The strobe is a transformational technology that relates to some of the earliest forms of cinema’s black magic: the zoetrope, and the thaumatrope. The flicker of the strobe stops time, it observes and categorises the unobservable. It slows time, for example on the dance floor. Under certain circumstances, in relation to rotating images, it can seem to reverse time.
If Flash might at times equate the colonising, categorising eye of the camera and that of the collection it might also deal with neo-colonial realities of its era. The film was made in 2006 and, in my view, it is a film made firmly from within, and about, the Bush era. I think it’s a film about the legacy of the invasion of Iraq in 2003, about Britain and America’s long and disastrous histories of intervention in the Middle East and the Gulf. About shock and awe. And, for our own purposes, about the need to investigate the complex impulse to collect, preserve, and celebrate cultural artefacts at times of conflict.
And I think the notion of aerial photography is lurking amongst all these tracking shots. Flash is a film made in the still of night, that paradoxically evokes bombardment. A few years later the artists made Our Magnolia a film that borrows its name from Paul Nash’s 1944 painting in which an unfurling flower denotes the war time threat from the air. The most powerful moment in that film is the rhythmic, indeed stroboscopic, weeping of a woman grieving in the destroyed and looted Museum of Iraq in Baghdad.

* **Recorded information**
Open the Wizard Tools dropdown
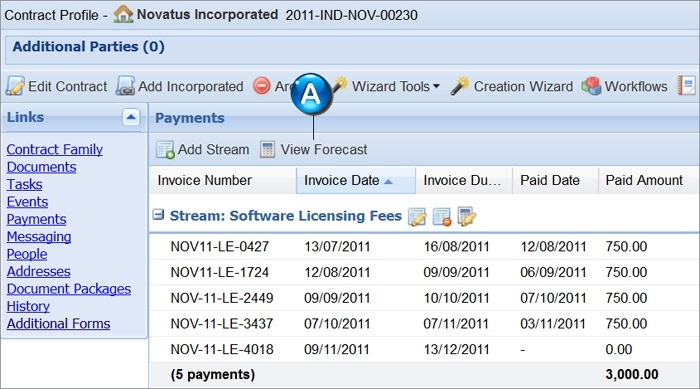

* **Action item**
In the passage about the strobe, what does the film Our Magnolia take its name from?

* **Response to this exercise**
Paul Nash's 1944 painting.